> _WHAT YOU SHOULD DO_
Go to the line containing "Given: Click the image3.jpeg file thumbnail" in the material below. From there to the end, retype every line exactly and drop the pictures.

> _AVAILABLE DATA_
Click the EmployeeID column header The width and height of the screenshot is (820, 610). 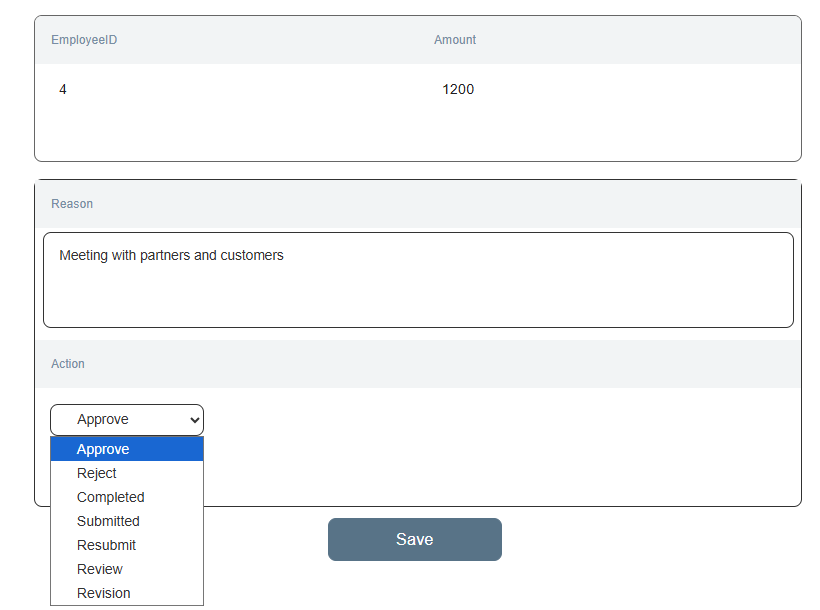point(84,40)
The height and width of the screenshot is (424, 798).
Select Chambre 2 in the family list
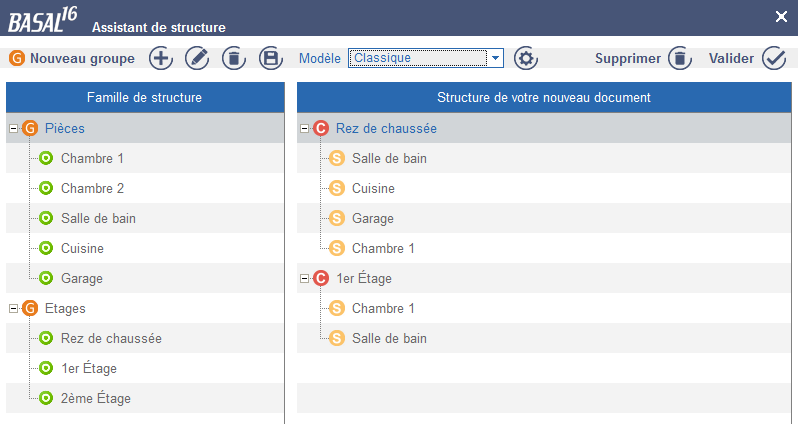click(92, 188)
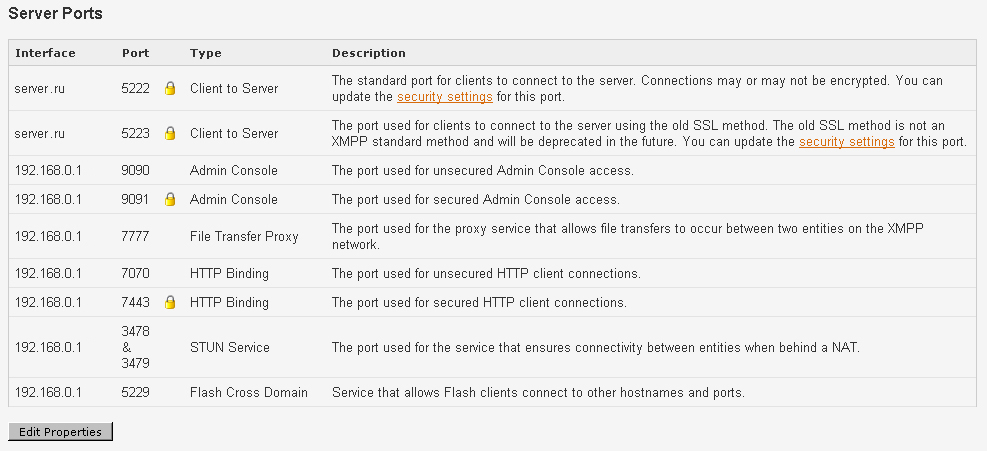Click the first server.ru interface entry
987x451 pixels.
pos(40,89)
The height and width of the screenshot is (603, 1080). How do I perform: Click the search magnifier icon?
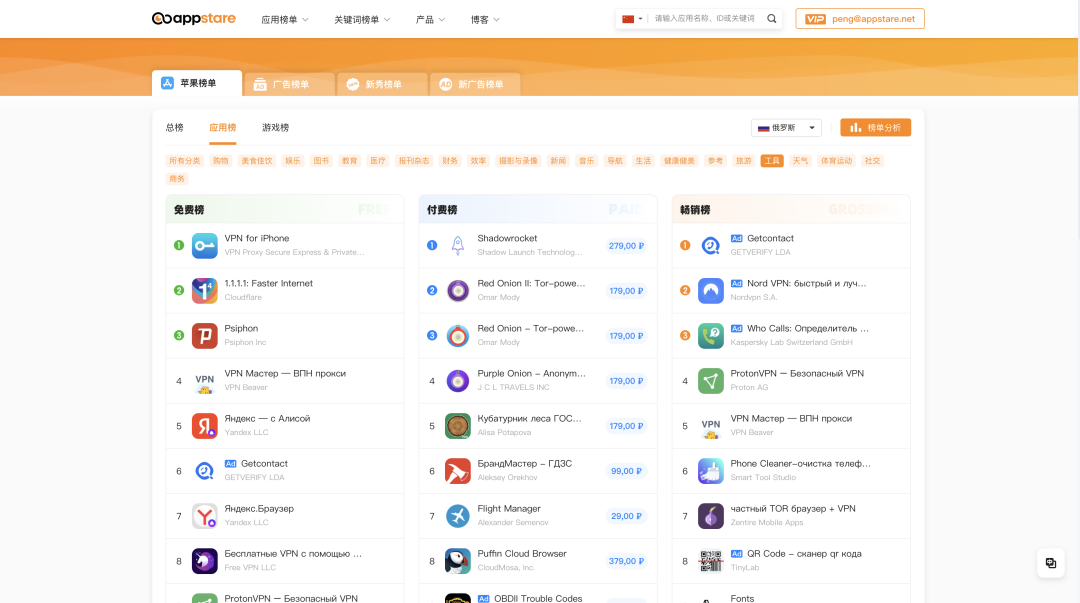[x=770, y=18]
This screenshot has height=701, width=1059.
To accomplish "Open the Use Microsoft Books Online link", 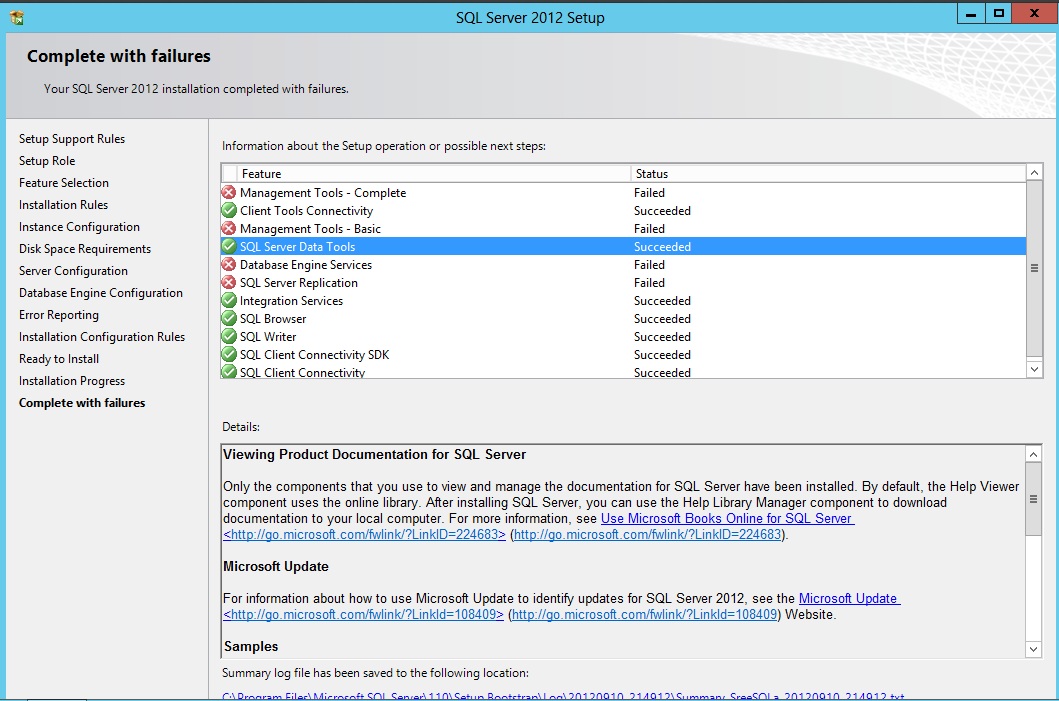I will point(726,519).
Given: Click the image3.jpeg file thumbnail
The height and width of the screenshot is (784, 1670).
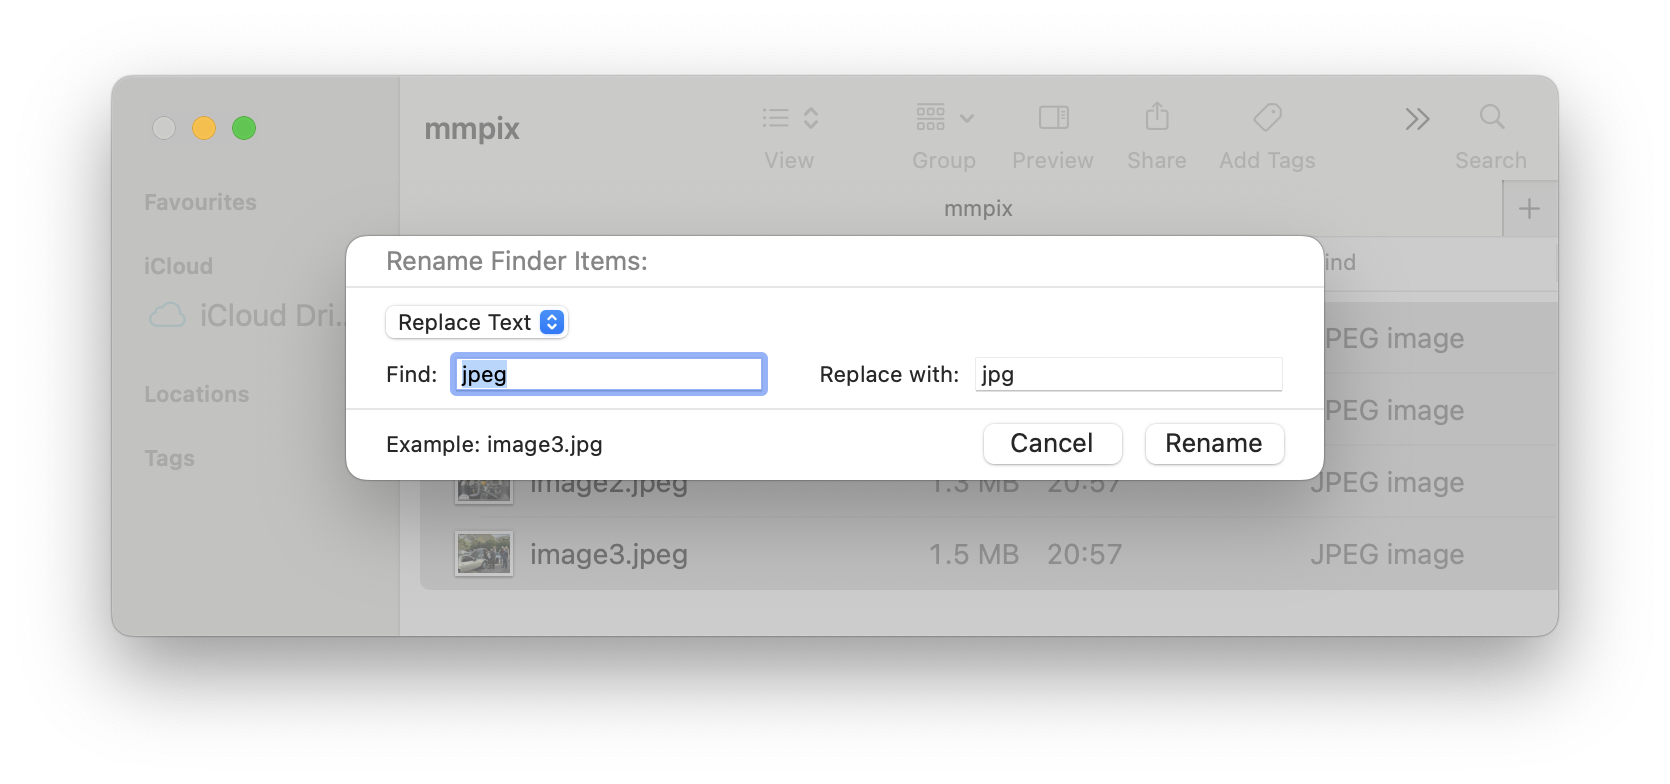Looking at the screenshot, I should (x=483, y=553).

> _PROBLEM SOLUTION_
Given: Click the image3.jpeg file thumbnail
The height and width of the screenshot is (784, 1670).
Looking at the screenshot, I should (x=483, y=553).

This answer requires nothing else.